1. Samuel Coleridge-Taylor was a British composer and conductor.

1. Samuel Coleridge-Taylor was a British composer and conductor.
Samuel Coleridge-Taylor was particularly known for his three cantatas on the epic 1855 poem The Song of Hiawatha by American Henry Wadsworth Longfellow.
Samuel Coleridge-Taylor married an Englishwoman, Jessie Walmisley, and both their children had musical careers.
Samuel Coleridge-Taylor was born at 15 Theobalds Road in Holborn, London, to Alice Hare Martin, an Englishwoman, and Daniel Peter Hughes Taylor, a Creole man from Sierra Leone who had studied medicine in London and later became an administrator in West Africa.

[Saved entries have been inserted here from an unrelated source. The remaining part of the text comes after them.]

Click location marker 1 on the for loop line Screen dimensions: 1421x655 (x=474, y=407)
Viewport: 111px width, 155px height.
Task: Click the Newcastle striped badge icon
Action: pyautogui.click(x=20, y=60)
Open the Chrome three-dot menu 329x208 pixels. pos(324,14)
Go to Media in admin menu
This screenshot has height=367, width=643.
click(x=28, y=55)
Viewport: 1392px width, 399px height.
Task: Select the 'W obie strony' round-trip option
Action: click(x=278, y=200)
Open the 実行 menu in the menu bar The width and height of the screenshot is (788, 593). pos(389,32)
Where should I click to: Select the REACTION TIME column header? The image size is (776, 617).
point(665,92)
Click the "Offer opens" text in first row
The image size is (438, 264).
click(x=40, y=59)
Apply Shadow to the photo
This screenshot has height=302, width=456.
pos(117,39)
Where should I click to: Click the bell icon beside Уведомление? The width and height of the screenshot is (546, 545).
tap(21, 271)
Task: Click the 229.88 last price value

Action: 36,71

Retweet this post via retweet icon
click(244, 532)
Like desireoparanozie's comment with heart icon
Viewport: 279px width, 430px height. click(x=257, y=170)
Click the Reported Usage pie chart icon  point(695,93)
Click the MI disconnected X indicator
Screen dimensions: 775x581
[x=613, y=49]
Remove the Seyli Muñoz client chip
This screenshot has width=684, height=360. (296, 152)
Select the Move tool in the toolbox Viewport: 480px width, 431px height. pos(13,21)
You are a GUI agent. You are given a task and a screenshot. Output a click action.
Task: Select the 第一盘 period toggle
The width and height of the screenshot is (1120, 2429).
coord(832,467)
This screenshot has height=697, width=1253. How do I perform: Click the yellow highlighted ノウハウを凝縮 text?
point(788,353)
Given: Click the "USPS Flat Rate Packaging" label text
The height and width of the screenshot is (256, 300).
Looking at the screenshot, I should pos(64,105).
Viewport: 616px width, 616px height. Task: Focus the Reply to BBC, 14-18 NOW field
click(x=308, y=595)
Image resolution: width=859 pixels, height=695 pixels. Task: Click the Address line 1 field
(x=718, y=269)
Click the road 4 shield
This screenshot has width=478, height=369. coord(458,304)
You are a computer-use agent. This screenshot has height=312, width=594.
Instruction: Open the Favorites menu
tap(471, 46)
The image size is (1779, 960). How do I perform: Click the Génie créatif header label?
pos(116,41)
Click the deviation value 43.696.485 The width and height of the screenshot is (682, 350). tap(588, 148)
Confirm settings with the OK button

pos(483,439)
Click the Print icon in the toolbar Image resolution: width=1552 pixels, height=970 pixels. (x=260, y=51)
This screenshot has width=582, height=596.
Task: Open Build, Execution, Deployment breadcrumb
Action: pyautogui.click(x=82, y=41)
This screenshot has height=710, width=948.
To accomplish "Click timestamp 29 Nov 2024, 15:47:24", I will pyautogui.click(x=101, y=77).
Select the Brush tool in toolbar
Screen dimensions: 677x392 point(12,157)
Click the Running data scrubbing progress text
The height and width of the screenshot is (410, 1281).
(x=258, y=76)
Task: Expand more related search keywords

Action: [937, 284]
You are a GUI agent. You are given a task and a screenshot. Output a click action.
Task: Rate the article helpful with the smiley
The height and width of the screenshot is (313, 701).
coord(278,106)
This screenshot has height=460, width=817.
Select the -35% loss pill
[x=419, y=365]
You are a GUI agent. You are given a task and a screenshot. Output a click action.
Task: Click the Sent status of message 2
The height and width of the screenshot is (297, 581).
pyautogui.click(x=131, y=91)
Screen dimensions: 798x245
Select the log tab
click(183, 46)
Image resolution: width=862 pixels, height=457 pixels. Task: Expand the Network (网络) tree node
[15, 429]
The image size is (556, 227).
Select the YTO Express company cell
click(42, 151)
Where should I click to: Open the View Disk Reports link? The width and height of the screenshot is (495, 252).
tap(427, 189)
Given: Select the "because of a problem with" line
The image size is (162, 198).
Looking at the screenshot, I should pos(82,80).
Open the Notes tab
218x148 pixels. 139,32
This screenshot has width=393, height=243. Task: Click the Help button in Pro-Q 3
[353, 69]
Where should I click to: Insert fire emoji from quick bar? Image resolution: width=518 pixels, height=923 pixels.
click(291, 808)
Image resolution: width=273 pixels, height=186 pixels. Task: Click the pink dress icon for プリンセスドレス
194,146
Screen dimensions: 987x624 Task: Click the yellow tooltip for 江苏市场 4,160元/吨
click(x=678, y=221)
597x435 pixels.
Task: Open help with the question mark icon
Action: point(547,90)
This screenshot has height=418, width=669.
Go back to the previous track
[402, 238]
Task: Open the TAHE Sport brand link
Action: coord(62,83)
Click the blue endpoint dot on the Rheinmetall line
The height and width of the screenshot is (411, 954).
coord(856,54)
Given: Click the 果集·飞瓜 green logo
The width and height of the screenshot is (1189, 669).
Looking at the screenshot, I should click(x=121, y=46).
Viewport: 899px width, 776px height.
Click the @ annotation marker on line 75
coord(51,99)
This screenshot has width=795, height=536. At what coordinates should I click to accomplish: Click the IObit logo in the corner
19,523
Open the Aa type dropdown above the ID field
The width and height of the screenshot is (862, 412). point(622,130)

Samuel Coleridge-Taylor changed from the violin to composition, working under Charles Villiers Stanford.
Samuel Coleridge-Taylor later used the name "Samuel Coleridge-Taylor", with a hyphen, said to be following a printer's error.
In 1899 Samuel Coleridge-Taylor married Jessie Walmisley, whom he had met as a fellow student at the Royal College of Music.
Samuel Coleridge-Taylor's parents objected to the marriage because Taylor was of mixed-race parentage, but relented and attended the wedding.
Samuel Coleridge-Taylor was later helped by Edward Elgar, who recommended him to the Three Choirs Festival.
At one stage Samuel Coleridge-Taylor seriously considered emigrating to the United States, as he was intrigued by his father's family's past there.
In 1904, on his first tour to the United States, Samuel Coleridge-Taylor was received by President Theodore Roosevelt at the White House, a rare event in those days for a man of African descent.
Samuel Coleridge-Taylor's music was widely performed and he had great support among African Americans.
Samuel Coleridge-Taylor sought to draw from traditional African music and integrate it into the classical tradition, which he considered Johannes Brahms to have done with Hungarian music and Antonin Dvorak with Bohemian music.
Dunbar and other black people encouraged Samuel Coleridge-Taylor to draw from his Sierra Leonean ancestry and the music of the African continent.
Samuel Coleridge-Taylor's standing caused Coleridge-Taylor to be invited to judge at music festivals.
Samuel Coleridge-Taylor was said to be personally shy but was still effective as a conductor.
Samuel Coleridge-Taylor learned to retain his rights and earned royalties for other compositions after achieving wide renown but always struggled financially.
Samuel Coleridge-Taylor's death is often attributed to the stress of his financial situation.
Samuel Coleridge-Taylor was buried in Bandon Hill Cemetery, Wallington, Surrey.
Samuel Coleridge-Taylor composed chamber music, anthems, and the African Dances for violin, among other works.
Samuel Coleridge-Taylor set one poem by his namesake Samuel Taylor Coleridge, "Kubla Khan".
Samuel Coleridge-Taylor visited the United States three times in the early 1900s, receiving great acclaim, and earned the title "the African Mahler" from the white orchestral musicians in New York in 1910.
Samuel Coleridge-Taylor composed a violin concerto in 1912 for the American violinist Maud Powell.
In 1999, freelance music editor Patrick Meadows identified three important chamber works by Samuel Coleridge-Taylor that had never been printed or made widely available to musicians.
Meadows has transcribed from the RCM manuscript the Haytian Dances, a work virtually identical to the Noveletten but with a fifth movement inserted by Samuel Coleridge-Taylor, based on the Scherzo of the symphony.
Samuel Coleridge-Taylor assembled a libretto and catalogued the opera in her thesis, presenting a first critical examination of the work by a thorough investigation of the discovered manuscripts.
Samuel Coleridge-Taylor composed Thelma between 1907 and 1909; it is alternatively entitled The Amulet.